TURQUOISE-I will be conducted in two parts. Part 1 included 63 people with HIV and genotype 1 HCV co-infection. More than 90% were men, a majority were white and the mean age was 51 years. The study enrolled both previously untreated people (about 67%) and prior relapsers (6%), partial responders (11%) and null responders (16%). About 90% had harder-to-treat HCV subtype 1a, about 25% had the favourable IL28B CC gene variant, and 19% had liver cirrhosis at baseline. They had undetectable HIV viral load on a stable antiretroviral regimen containing either atazanavir or raltegravir (45% and 55%, respectively), and the mean CD4 cell count was approximately 630 cells/mm3.
Participants in this open-label study were randomly assigned to take the 3D regimen plus ribavirin for either 12 or 24 weeks. The primary endpoint was sustained virological response, or undetectable HCV RNA at 12 weeks after completing treatment (SVR12). All participants in the 12-week arm and about two-thirds in the 24-week arm had reached this endpoint.
The SVR12 rate was 94% for participants in the 12-week arm. In the 24-week arm, the SVR4 rate – which is too soon to consider a cure – was 97%. Among the 20 people in this arm who had reached 12 weeks of post-treatment follow-up, the SVR12 rate was 95% and none had relapsed.
Two participants experienced virological failure – one relapse and one viral breakthrough while on treatment. Sulkowski noted that both were prior null responders with cirrhosis who had HCV subtype 1a and the least favourable IL28B TT gene variant. Both had resistance-associated viral variants at the time of treatment failure that were not present at baseline.
The 3D regimen plus ribavirin was generally safe and well-tolerated. None of the participants experienced serious adverse events or discontinued treatment early for this reason. The most common side-effects were fatigue (58% in the 12-week arm and 38% in the 24-week arm), insomnia (16% and 22%, respectively), nausea (16% and 19%) and headache (19% and 13%). Most adverse events were mild or moderate.
Looking at laboratory abnormalities, 35% in the 12-week arm and 19% in the 24-week arm experienced bilirubin elevations. Four people in the 12-week arm and three in the 24-week arm developed low haemoglobin, but no one progressed to severe anaemia. Six people reduced their ribavirin dose due to anaemia, but all went on to achieve SVR12.
Five people experienced episodes of low-level HIV viral load during treatment, but all regained undetectable HIV RNA while remaining on the same antiretroviral regimen. There were no notable changes in CD4 count.

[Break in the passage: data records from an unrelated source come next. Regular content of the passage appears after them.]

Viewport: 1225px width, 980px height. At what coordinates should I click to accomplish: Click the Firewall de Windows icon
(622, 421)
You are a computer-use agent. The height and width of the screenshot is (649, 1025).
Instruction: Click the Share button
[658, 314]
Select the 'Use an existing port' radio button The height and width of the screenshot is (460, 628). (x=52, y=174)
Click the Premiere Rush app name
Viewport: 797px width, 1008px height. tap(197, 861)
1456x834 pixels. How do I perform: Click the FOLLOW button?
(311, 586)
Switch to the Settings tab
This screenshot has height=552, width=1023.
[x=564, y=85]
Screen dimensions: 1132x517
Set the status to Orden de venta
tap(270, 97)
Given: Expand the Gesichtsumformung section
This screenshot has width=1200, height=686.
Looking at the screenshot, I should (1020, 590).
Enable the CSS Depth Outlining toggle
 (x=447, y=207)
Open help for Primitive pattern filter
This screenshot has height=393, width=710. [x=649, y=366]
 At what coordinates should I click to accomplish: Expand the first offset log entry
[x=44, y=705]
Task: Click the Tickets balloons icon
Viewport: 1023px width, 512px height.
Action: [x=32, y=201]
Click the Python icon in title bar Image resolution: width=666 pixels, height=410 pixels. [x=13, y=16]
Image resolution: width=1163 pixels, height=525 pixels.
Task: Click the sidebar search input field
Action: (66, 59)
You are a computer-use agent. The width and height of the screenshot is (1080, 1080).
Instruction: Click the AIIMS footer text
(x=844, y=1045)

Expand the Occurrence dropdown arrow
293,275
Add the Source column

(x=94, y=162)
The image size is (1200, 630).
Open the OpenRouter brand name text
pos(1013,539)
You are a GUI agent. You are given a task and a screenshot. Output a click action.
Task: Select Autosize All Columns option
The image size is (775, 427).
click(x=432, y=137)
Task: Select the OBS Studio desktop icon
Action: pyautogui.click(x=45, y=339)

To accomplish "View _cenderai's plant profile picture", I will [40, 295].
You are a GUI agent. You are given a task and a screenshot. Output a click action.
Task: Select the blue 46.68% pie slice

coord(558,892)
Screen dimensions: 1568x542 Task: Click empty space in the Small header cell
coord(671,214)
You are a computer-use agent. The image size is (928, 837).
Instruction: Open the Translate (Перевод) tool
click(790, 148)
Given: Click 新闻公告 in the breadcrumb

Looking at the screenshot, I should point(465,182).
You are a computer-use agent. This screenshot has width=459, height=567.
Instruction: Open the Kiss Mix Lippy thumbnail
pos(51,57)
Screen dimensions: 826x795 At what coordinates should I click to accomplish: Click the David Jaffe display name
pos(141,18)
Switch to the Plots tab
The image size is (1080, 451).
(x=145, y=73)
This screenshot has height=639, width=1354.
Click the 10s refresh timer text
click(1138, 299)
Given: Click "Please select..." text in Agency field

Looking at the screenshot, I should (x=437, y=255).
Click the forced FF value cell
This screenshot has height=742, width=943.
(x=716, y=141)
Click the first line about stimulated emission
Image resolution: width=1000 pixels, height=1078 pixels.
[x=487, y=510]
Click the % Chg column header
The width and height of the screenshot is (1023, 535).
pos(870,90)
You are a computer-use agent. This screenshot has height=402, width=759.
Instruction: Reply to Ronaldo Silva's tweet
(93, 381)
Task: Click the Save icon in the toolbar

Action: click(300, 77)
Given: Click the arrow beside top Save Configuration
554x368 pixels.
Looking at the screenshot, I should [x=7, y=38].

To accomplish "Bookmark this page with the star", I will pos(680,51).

The researchers concluded that the 3D regimen plus ribavirin was effective and well-tolerated, and that these results are "highly consistent" with those previously observed in people with HCV mono-infection taking the same combination.
Part 2 of the TURQUOISE-I trial – which will test the 3D regimen plus ribavirin in people with HIV and HCV co-infection taking the ritonavir-boosted HIV protease inhibitor darunavir (Prezista) – will start later this year.
In response to a question, Sulkowski agreed that people with easier-to-treat HCV subtype 1b probably do not need to include ribavirin with the 3D regimen and most people probably need only 12 weeks of treatment. The biggest concern, he said, is the group of hard-to-treat prior non-responders with subtype 1a and cirrhosis. Among the six people like this in the trial, four achieved SVR12 and two experienced treatment failure.
Sulkowski M et al. TURQUOISE-I: safety and efficacy of ABT-450/r/ombitasvir, dasabuvir, and ribavirin in patients co-infected with hepatitis C and HIV-1. 20th International AIDS Conference, abstract MOAB0104LB, Melbourne, 2014.